The refusal is at extract time, not apply time, so the vector never exists. Re-tagging to bypass the check is not supported; the footgun is the shape of the math, not the tag.

Validation

End-to-end sanity check for a newly-extracted vector:

1. Load the base model.
2. Generate without the vector on 20 held-out prompts.
3. Generate with strength=1.0 on the same prompts.
4. Judge (LLM-as-judge or manual) whether the axis moved.

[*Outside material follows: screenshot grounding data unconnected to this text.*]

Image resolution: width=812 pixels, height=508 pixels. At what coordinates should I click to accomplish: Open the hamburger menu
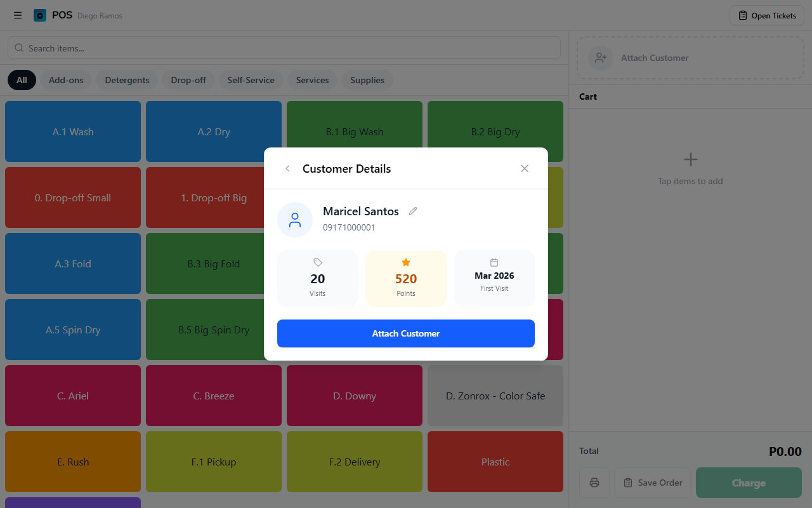pos(18,16)
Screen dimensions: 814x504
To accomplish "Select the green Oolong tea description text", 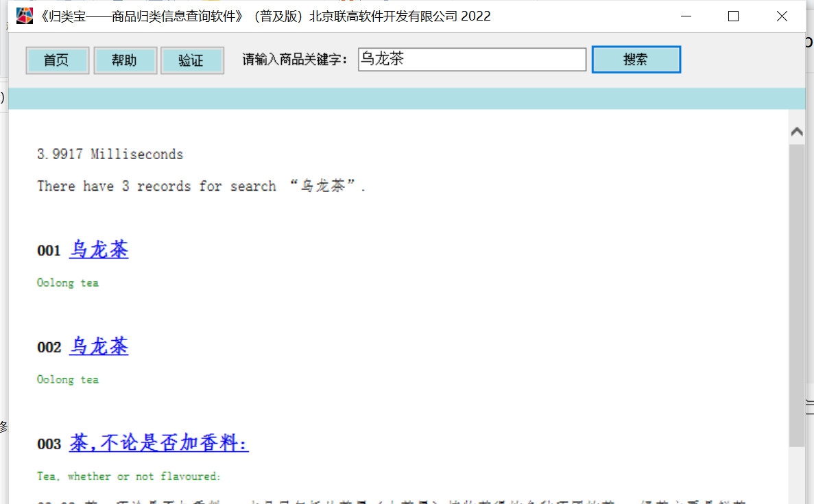I will click(x=67, y=282).

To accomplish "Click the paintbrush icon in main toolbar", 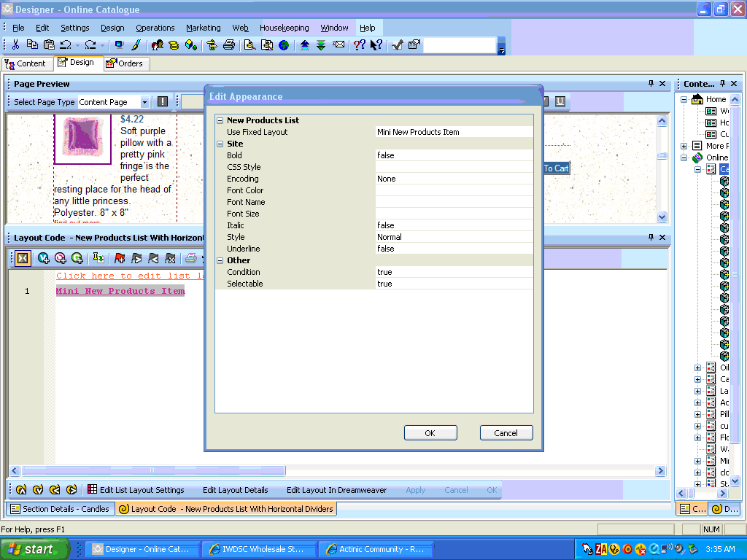I will (136, 45).
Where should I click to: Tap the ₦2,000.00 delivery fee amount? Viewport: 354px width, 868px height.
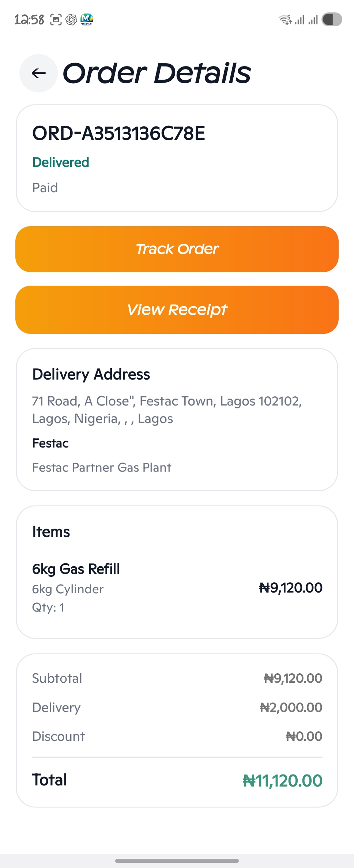[291, 708]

For a formality vector, you expect judge-formality-rating to correlate positively with strength. A failed extraction looks like: outputs identical at ±1, nonsense at ±2. That's the signal to add more pairs, pick a different layer, or accept that the dimension you're trying to steer isn't a linear subspace.

What ships today

• extract_control_vector — raw-SVD over chosen/rejected differences, deterministic orientation (aligned with mean pull).
• apply_control — context-managed forward_pre_hook with shape + layer validation.
• refuse_if_policy_safety — pre-extraction safety gate.
• ControlVector dataclass with n_pairs + explained_variance for audit output.
• Per-store layout: controls/<name>.safetensors + <name>.meta.json.

What's deferred

• CLI surface (dlm control extract | apply | list) — needs a real HF base model to drive the forward-pass residual collection. Land as a follow-up when the dlm.inference.loader integration is wired.
• Multi-control composition — additive for compatible layers, warn on conflicts. Single-control is the v1 shape.
• Serialization format — today the spec says safetensors. Landing safetensors I/O alongside the CLI keeps the two commits paired.
• Integration with dlm prompt — --control name:strength[,...] flag for the existing prompt path.

These are all layer-cake work on top of the extraction + apply primitives shipped here; the math path is the hard-to-get-right piece and it's done.

Risks

• Small bases are unstable. Control vectors below ~500M parameters tend to collapse into repetition past |strength| > 1. dlm doctor will warn on bases below that threshold when the CLI lands.
• Layer choice matters more than strength. A wrong layer at strength 1 is worse than any strength at the right layer.
• Control vectors are not a safety mechanism. They're a steering tool. The policy: safety refusal is a footgun guard, not a security boundary — anyone who can train LoRAs on the same base can produce the same direction by other means. The safety concern is specifically about documents undoing their own safety training, not about external attackers.